# Problema proposto 1
Formate como uma lista JSON de strings as linhas dos registros, uma string para cada linha e sem as linhas em branco. Comece no início dos registros e pare depois da linha que contém "click(x=228, y=564)".

# Texto para ler
************
Aqui, na cidade de Florianópolis, não é diferente. Em meio a um contexto político-cultural e até mesmo espiritual que parece não estar nem aí para a música feita com dedicação exclusiva, inúmeros grupos e músicos de talento esplendoroso vão se fortalecendo pelas beiradas, totalmente alheios aos questionamentos distanciados que faz a literatura musical e apostando única e exclusivamente na espontaneidade e na riqueza dos encontros que a música por sua própria natureza proporciona.

O fortalecimento da Música Instrumental, nesta cidade e no país, é um ótimo tema de conversa para a compreensão de onde estará a arte do nosso tempo. Isto porque, ao não depender ou esperar por palavras (por letras, por literatura), este fenômeno parece trazer um questionamento muito profundo dos nossos dias: vivemos um tempo que não tem mais sobre o que discursar? “Onde estão os novos poetas da música popular?”, vivem indagando certos saudosistas.

Longe de querer aderir a este coro que parece no mínimo indiferente ao trabalho dos compositores mais recentes, se compararmos a altíssima produção de clássicos da canção popular (moderna) das décadas 50 a 70, este ramo da música e da cultura pode de fato ser visto como estando em crise. Ou, ao menos (e eis a grande questão), sem aquela força espiritual homogênea. Não são poucos os que procuram por novos Tom Jobim, novos Caetano Veloso, novas Bossa Nova e novas Tropicália e, não encontrando, dão de ombros, com pelo menos alguma ponta de sarcasmo.

Quando opomos a esta análise a resposta de que a criação da canção no Brasil atual encontra-se simplesmente descentralizada, damos uma resposta válida, porém não suficiente. O próprio saudosismo do período mais fértil e conciso da cultura brasileira deve ser visto como um fenômeno positivo, abridor do caminho que agora trilhamos, não como algo que foi, pura e simplesmente, "deixado pra trás".
************
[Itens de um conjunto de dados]
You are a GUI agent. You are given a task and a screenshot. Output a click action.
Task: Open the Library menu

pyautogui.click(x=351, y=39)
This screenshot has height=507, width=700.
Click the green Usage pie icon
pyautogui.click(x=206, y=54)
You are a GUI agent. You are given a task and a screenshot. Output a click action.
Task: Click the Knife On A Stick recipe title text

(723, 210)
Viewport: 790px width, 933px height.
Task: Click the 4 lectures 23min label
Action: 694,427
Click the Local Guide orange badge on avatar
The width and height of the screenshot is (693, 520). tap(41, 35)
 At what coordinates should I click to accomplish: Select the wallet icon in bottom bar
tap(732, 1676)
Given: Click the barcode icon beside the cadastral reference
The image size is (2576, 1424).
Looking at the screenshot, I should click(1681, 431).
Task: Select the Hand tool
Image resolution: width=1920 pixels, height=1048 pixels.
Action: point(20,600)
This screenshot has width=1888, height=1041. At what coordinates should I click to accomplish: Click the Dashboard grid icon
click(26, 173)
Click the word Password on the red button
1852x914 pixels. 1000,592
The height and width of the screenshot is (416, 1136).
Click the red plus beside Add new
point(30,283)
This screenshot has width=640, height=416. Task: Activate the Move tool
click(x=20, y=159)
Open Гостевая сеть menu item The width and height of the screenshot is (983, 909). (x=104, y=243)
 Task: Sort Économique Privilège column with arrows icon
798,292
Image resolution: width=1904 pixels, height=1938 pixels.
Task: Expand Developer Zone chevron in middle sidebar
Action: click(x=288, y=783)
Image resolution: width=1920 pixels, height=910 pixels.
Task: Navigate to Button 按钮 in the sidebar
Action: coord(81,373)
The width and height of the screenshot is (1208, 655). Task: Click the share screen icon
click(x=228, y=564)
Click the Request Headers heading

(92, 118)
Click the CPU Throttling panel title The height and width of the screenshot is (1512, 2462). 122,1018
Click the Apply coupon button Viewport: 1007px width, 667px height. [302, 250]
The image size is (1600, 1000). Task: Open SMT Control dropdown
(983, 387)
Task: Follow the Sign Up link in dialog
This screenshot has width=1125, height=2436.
************
# Problema proposto 2
Retome o texto sobre a música em Florianópolis e siga escrevendo a partir do ponto em que ele termina.

# Resultado 1
[
  "You are a GUI agent. You are given a task and a screenshot. Output a click action.",
  "Task: Open the Library menu",
  "pyautogui.click(x=351, y=39)",
  "This screenshot has height=507, width=700.",
  "Click the green Usage pie icon",
  "pyautogui.click(x=206, y=54)",
  "You are a GUI agent. You are given a task and a screenshot. Output a click action.",
  "Task: Click the Knife On A Stick recipe title text",
  "(723, 210)",
  "Viewport: 790px width, 933px height.",
  "Task: Click the 4 lectures 23min label",
  "Action: 694,427",
  "Click the Local Guide orange badge on avatar",
  "The width and height of the screenshot is (693, 520). tap(41, 35)",
  " At what coordinates should I click to accomplish: Select the wallet icon in bottom bar",
  "tap(732, 1676)",
  "Given: Click the barcode icon beside the cadastral reference",
  "The image size is (2576, 1424).",
  "Looking at the screenshot, I should click(1681, 431).",
  "Task: Select the Hand tool",
  "Image resolution: width=1920 pixels, height=1048 pixels.",
  "Action: point(20,600)",
  "This screenshot has width=1888, height=1041. At what coordinates should I click to accomplish: Click the Dashboard grid icon",
  "click(26, 173)",
  "Click the word Password on the red button",
  "1852x914 pixels. 1000,592",
  "The height and width of the screenshot is (416, 1136).",
  "Click the red plus beside Add new",
  "point(30,283)",
  "This screenshot has width=640, height=416. Task: Activate the Move tool",
  "click(x=20, y=159)",
  "Open Гостевая сеть menu item The width and height of the screenshot is (983, 909). (x=104, y=243)",
  " Task: Sort Économique Privilège column with arrows icon",
  "798,292",
  "Image resolution: width=1904 pixels, height=1938 pixels.",
  "Task: Expand Developer Zone chevron in middle sidebar",
  "Action: click(x=288, y=783)",
  "Image resolution: width=1920 pixels, height=910 pixels.",
  "Task: Navigate to Button 按钮 in the sidebar",
  "Action: coord(81,373)",
  "The width and height of the screenshot is (1208, 655). Task: Click the share screen icon",
  "click(x=228, y=564)"
]

# Resultado 2
De qualquer modo e em uma pelo menos aparente oposição às outras artes, nas últimas décadas a música brasileira se mostrou como o espaço da nossa cultura capaz de manter um altíssimo nível técnico, de pesquisa e inovação e de alimentar gerações de novos e brilhantes executores. Dentre os mais jovens podemos destacar Vinícius Dorin, Gabriel Grossi, André Mehmari e Hamilton de Holanda como exemplos de alguns dos máximos expoentes em seus instrumentos.

Mesmo completamente desconhecidos das grandes mídias, estes talentos compõem uma cena privilegiada para o surgimento de novos músicos e grupos que desde sempre estão atentos e engajados inclusive na canção.

A palavra e o canto, no âmbito da música popular, chamam e continuarão sempre a chamar novos impulsos de revigoração. O mestre da percussão Naná Vasconcelos em seu show pela belíssima edição do Floripa Instrumental de 2009 afirmou que, em meio a tanto som de alta qualidade, continuamos necessitando urgentemente de palavras.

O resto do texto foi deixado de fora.